Healing the Wasteland (but also the difference between Hollywood Heroes and Real Heroes)
“I’m not living, I’m just killing time”
-True Love Waits, Radiohead
“Once people realized that, ‘Hey, we’re going to be left on Earth here, and everything is going to hell quickly,’ sci-fi soon became about our own self-destruction.”
-Edgar Wright, director of Shaun of the Dead
The tag team of writer/director Edgar Wright and writer/actor Simon Pegg is proof of the vast importance of details in cinema. It is the reason why their underfunded indie Rom-Com Shaun of the Dead is held up as the true successor to George A. Romero’s series as opposed to the now forgotten Resident Evil films. Case in point, Shaun is a great study in heroism and how to write that into a flawed character. Children of Men’s Theo Ferron, The Last of Us’s Joel, Zombieland’s Columbus, these are examples of heroism done right.

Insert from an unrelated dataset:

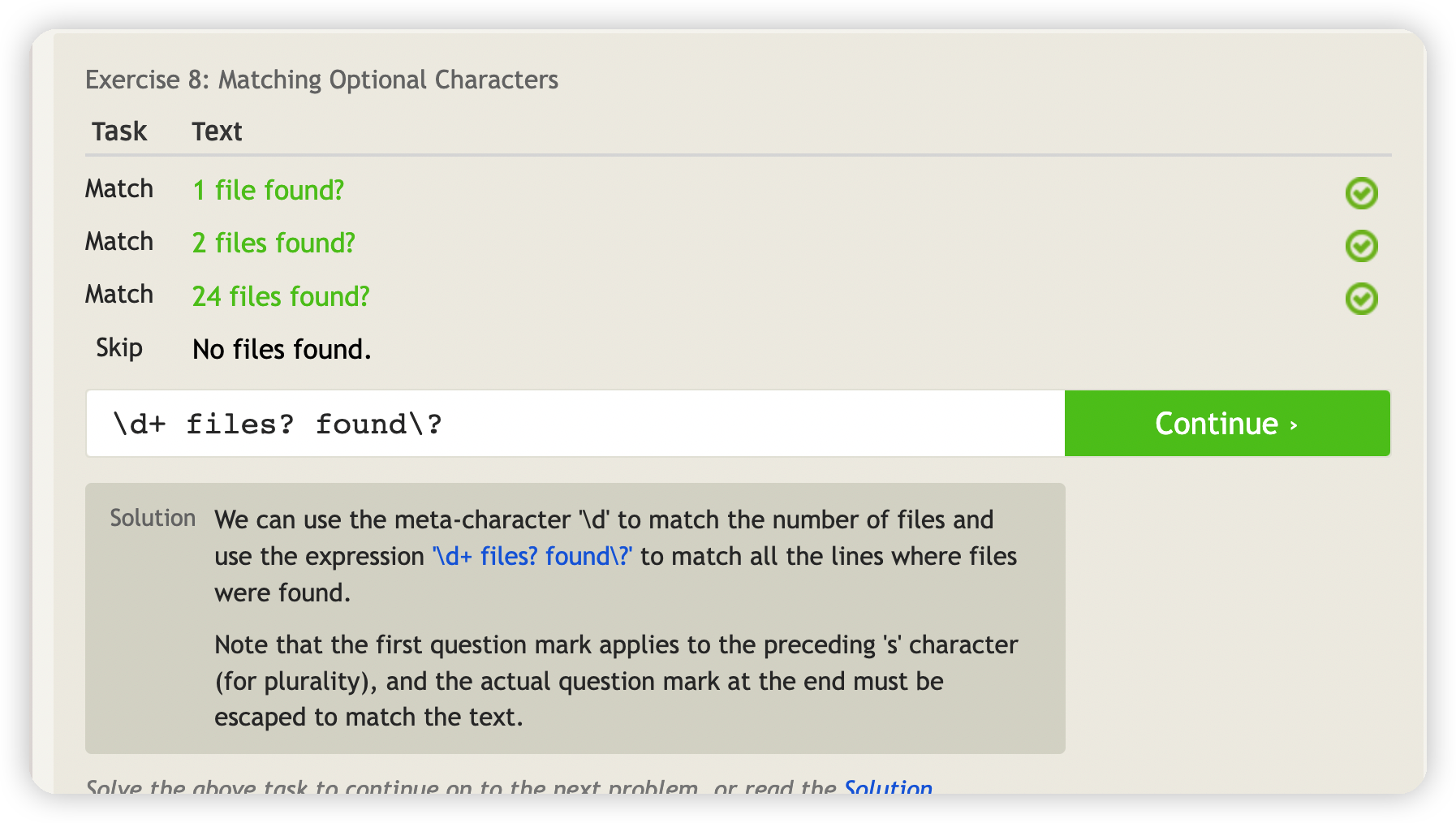
Task: Click the "Task" column header
Action: click(x=119, y=131)
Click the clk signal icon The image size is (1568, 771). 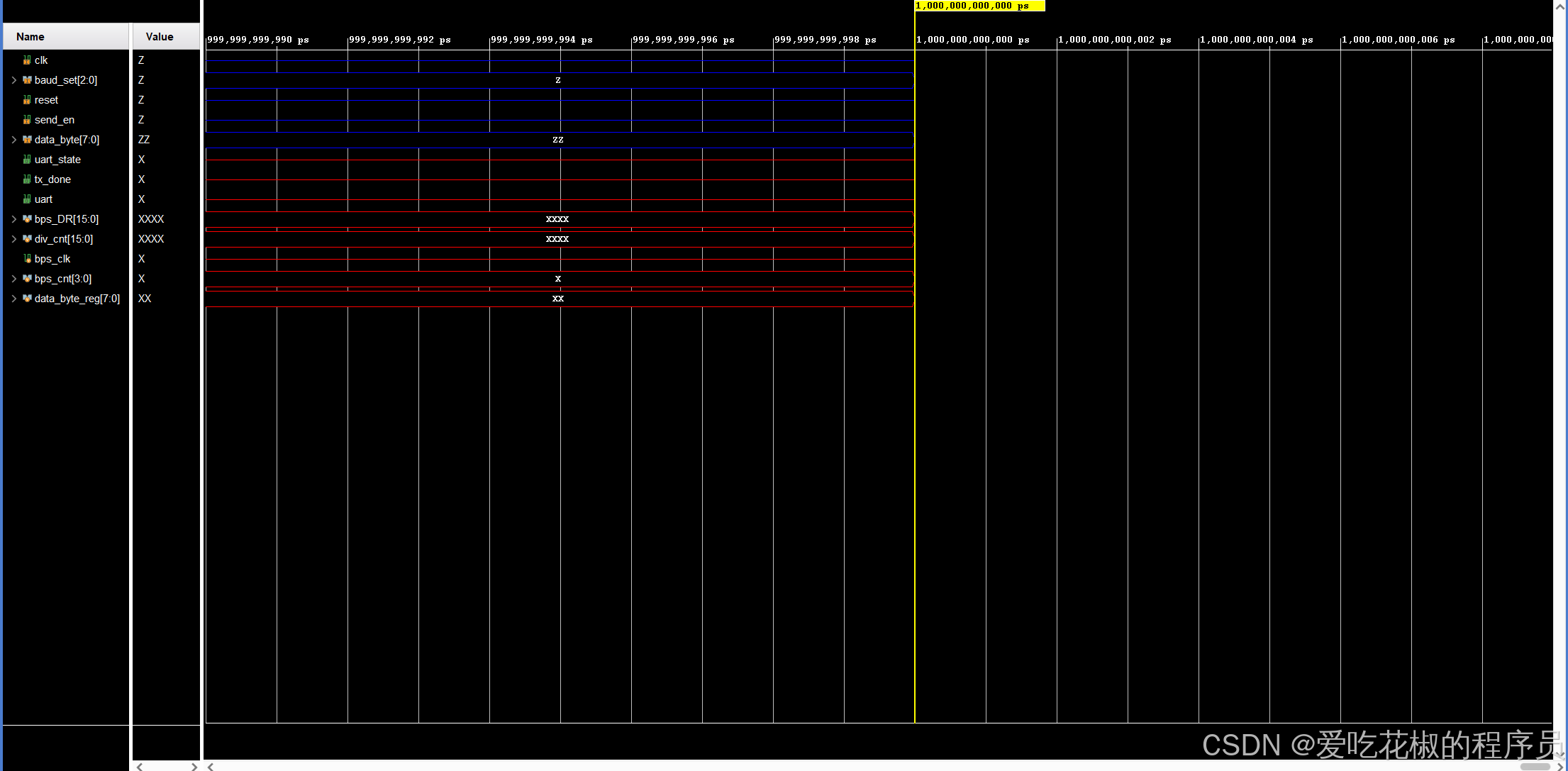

Shan and Theo initially want to simply numb the pain of the apocalypse by drinking themselves through it, it’s only when they see how inescapable their situation is that they begin to grow as human beings. Similarly, (though I would argue with less finesse) Joel from the Last of Us really only becomes a hero once he willingly chooses to help Ellie. In order to really heal the wasteland and do something heroic, you cannot just look out for you and your own. It sounds obvious but often this fact ignored, as if being the protagonist is enough to earn an audience member’s affection. Look no further than the movie adaptation of World War Z for how not to write a heroic character, as Matt Stone said of the film during a South Park commentary;
“…Especially in World War Z where they just get the whole hero thing slightly wrong… The best part about World War Z where it shows how bad the hero part of it is, is when he [Gerry Lane] gets on the ship after the whole world has gone to shit and the guy says ‘You’re this great guy we need you to go in and help us’ and he goes ‘I won’t do it’… like what kind of fucking hero are you? Then he goes ‘Well we’ll kick your family off the ship’ and he’s like ‘Alright I’ll do it..’ like you piece of crap…”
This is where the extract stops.